Your instructions:
Output the lines from the one holding "Task: Click the" to the end of the entries that follow, exactly and only those, minus any pictures.
^^^^^^^^
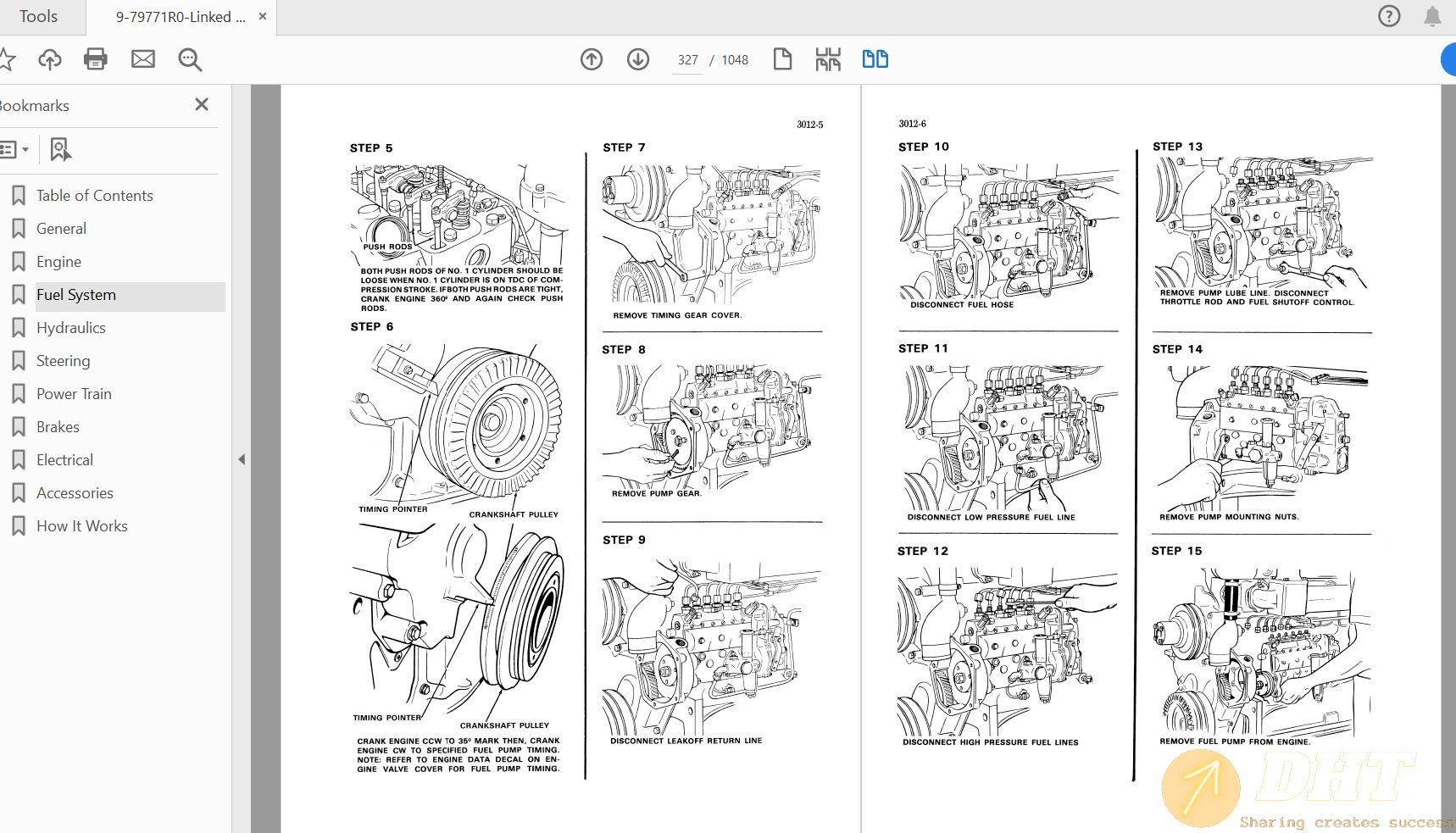The width and height of the screenshot is (1456, 833).
Task: Toggle the Fuel System bookmark selection
Action: [x=75, y=295]
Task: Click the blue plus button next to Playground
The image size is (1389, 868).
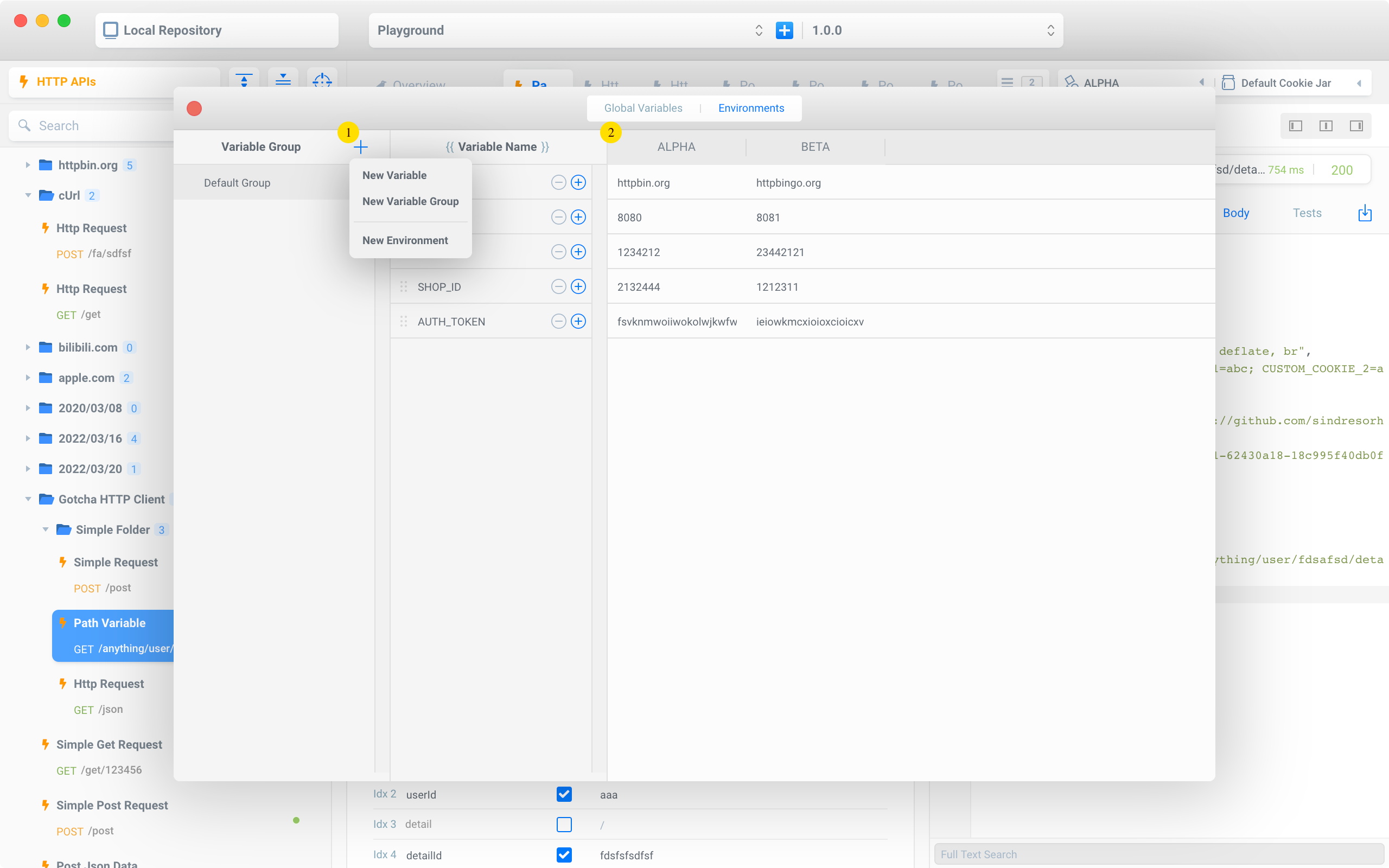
^^^^^^^^
Solution:
Task: Click the blue plus button next to Playground
The image size is (1389, 868).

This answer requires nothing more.